The alarm rings at 6:30 a.m. It cuts through the dark room, sharp and sudden. Before the sound has fully faded, a hand slides out from under the blanket and reaches for the phone on the nightstand. The screen lights up the ceiling with a pale blue glow. Notifications stack on top of each other. Overnight messages. New posts. Breaking news alerts. Without even sitting up, the day has already begun.
There is no pause. No moment to stare at the ceiling. No quiet stretch of thought before everything rushes in. The silence of the morning lasts only seconds before it is replaced by tapping, scrolling, and the steady stream of 10-second videos and dopamine.

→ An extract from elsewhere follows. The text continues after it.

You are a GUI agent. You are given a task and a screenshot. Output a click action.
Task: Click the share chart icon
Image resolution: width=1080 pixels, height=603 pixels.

For many of us, this has become a common routine, and because of it, silence feels awkward now.
Our lives are filled with constant sound and stimulation. Music plays while homework gets done. Videos run while we eat. Group chats buzz during class. Even a short car ride is filled with playlists or podcasts. The spaces that once held quiet have been replaced with background noise.
When silence does finally appear, it feels unfamiliar.
In conversations, even a brief pause can feel awkward. Three seconds pass, and it seems longer than it is. Someone clears their throat. Someone laughs nervously. Someone rushes to fill the gap with the first thought that comes to mind. We are used to immediate replies, typing bubbles that show someone is responding, and conversations that move quickly. A gap feels like something has gone wrong, that we are not entertaining enough or clever enough to think of something to say.
“I feel like if I stop talking, people will think I’m awkward,” says Melena Thune, a junior in high school, “So I just keep saying things, even if I don’t really need to.” Her words capture the pressure that many students, including myself, feel to keep conversations alive at all times.
Part of the discomfort comes from expectations. We are supposed to be interesting, quick, and socially confident. Silence can feel like a spotlight, drawing attention to what we are not saying. It can feel like judgment, even when it is simply someone thinking.
Another reason silence feels uncomfortable is that it leaves us alone with our thoughts. When the room is quiet, and there is no screen in front of us, our minds get louder. Worries about grades. Questions about friendships. Plans for the future. Without noise to distract us, those thoughts become harder to ignore.
What could be a moment for reflection instead feels like pressure.
Modern life moves fast. Notifications arrive instantly. Videos are seconds long. Trends change overnight. Silence does not match that pace. It slows everything down. It forces us to sit still in a world that rarely does.
Because we experience it less often, silence stands out more. It feels louder than noise.
Silence feels awkward now because we have trained ourselves to avoid it. We fill every gap with sound, every pause with words, every empty moment with a screen. Quiet has become something unusual instead of something normal.
But maybe it is only awkward because we are not used to letting it stay.


























Tessa Kientz • Feb 12, 2026 at 7:02 PM
This is a great article. It puts so well into words what I and I’m sure so many others have thought and felt, and it was so interesting to read. Even your wording felt short and quick to hold readers’ attentions, so overall great job!